### Exercise aim
From the line containing "Connect with us on Facebook (47, 2318)" down to the last line of the data, output each line word for word and include nothing else.
┏━━
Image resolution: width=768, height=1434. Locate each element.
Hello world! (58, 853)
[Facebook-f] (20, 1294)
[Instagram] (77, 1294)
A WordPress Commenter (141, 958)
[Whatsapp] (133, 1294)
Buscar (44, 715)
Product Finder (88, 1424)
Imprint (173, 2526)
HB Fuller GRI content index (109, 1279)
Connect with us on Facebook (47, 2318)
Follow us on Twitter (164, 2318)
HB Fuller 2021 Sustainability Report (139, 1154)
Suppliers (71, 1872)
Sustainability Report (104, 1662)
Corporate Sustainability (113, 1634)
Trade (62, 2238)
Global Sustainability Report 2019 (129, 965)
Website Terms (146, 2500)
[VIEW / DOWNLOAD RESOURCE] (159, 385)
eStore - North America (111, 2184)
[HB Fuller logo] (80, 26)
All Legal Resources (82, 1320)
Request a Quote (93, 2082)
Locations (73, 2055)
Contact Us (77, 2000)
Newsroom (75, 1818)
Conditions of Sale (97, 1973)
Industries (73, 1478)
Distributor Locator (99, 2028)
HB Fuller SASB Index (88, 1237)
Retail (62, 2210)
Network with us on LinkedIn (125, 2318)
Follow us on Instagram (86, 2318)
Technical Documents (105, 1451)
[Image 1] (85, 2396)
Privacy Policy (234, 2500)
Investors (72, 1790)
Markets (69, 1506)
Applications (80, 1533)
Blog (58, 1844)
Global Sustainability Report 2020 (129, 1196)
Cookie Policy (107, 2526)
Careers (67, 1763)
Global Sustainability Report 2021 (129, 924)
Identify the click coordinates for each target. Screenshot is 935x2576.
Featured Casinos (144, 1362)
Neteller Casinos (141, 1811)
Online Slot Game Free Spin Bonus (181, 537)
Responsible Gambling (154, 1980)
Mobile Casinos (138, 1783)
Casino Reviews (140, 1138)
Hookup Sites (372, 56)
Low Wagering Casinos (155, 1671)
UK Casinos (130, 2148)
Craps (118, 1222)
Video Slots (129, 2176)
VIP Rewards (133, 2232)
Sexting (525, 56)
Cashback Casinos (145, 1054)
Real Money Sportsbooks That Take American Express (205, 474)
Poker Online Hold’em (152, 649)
┗━━
### Response to the task
Connect with us on Facebook (47, 2318)
Follow us on Twitter (164, 2318)
HB Fuller 2021 Sustainability Report (139, 1154)
Suppliers (71, 1872)
Sustainability Report (104, 1662)
Corporate Sustainability (113, 1634)
Trade (62, 2238)
Global Sustainability Report 2019 (129, 965)
Website Terms (146, 2500)
[VIEW / DOWNLOAD RESOURCE] (159, 385)
eStore - North America (111, 2184)
[HB Fuller logo] (80, 26)
All Legal Resources (82, 1320)
Request a Quote (93, 2082)
Locations (73, 2055)
Contact Us (77, 2000)
Newsroom (75, 1818)
Conditions of Sale (97, 1973)
Industries (73, 1478)
Distributor Locator (99, 2028)
HB Fuller SASB Index (88, 1237)
Retail (62, 2210)
Network with us on LinkedIn (125, 2318)
Follow us on Instagram (86, 2318)
Technical Documents (105, 1451)
[Image 1] (85, 2396)
Privacy Policy (234, 2500)
Investors (72, 1790)
Markets (69, 1506)
Applications (80, 1533)
Blog (58, 1844)
Global Sustainability Report 2020 (129, 1196)
Cookie Policy (107, 2526)
Careers (67, 1763)
Global Sustainability Report 2021 (129, 924)
Identify the click coordinates for each target. Screenshot is 935x2576.
Featured Casinos (144, 1362)
Neteller Casinos (141, 1811)
Online Slot Game Free Spin Bonus (181, 537)
Responsible Gambling (154, 1980)
Mobile Casinos (138, 1783)
Casino Reviews (140, 1138)
Hookup Sites (372, 56)
Low Wagering Casinos (155, 1671)
UK Casinos (130, 2148)
Craps (118, 1222)
Video Slots (129, 2176)
VIP Rewards (133, 2232)
Sexting (525, 56)
Cashback Casinos (145, 1054)
Real Money Sportsbooks That Take American Express (205, 474)
Poker Online Hold’em (152, 649)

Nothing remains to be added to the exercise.